(Text and element pointing records)
┄┄┄┄┄┄┄┄┄┄
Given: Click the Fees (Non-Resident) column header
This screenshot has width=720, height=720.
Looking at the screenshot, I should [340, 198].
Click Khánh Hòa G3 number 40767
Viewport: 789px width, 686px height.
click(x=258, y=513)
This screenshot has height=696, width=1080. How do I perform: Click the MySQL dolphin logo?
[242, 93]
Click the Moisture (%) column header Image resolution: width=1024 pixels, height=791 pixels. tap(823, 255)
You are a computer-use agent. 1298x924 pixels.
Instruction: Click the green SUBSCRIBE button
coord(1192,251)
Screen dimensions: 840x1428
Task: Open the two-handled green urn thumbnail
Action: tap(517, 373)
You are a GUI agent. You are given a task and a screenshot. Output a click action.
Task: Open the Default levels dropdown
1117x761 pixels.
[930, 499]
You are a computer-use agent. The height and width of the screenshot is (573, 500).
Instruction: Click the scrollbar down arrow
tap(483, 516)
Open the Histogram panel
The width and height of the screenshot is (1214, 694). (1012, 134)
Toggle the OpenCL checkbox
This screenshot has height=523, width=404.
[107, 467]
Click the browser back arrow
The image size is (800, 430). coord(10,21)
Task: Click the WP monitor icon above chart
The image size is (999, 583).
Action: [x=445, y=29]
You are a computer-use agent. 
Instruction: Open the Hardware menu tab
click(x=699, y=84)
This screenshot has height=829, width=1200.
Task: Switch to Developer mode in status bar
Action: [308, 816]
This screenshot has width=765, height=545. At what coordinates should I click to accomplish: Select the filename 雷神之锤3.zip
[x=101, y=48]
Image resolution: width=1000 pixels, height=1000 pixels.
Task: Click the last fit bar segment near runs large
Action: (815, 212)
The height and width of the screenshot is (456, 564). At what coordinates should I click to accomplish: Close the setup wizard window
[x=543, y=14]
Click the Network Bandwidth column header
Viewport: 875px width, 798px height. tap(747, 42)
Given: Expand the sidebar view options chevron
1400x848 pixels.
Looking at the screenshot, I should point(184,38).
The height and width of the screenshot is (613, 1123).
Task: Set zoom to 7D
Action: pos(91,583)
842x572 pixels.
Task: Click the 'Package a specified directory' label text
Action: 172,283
┄┄┄┄┄┄┄┄┄┄
### Given problem
Locate each line of the material above that contains the string "computer", and copy every such line in full.

### Result
You are a computer-use agent. 1298x924 pixels.
You are a computer-use agent. The height and width of the screenshot is (573, 500).
You are a computer-use agent. 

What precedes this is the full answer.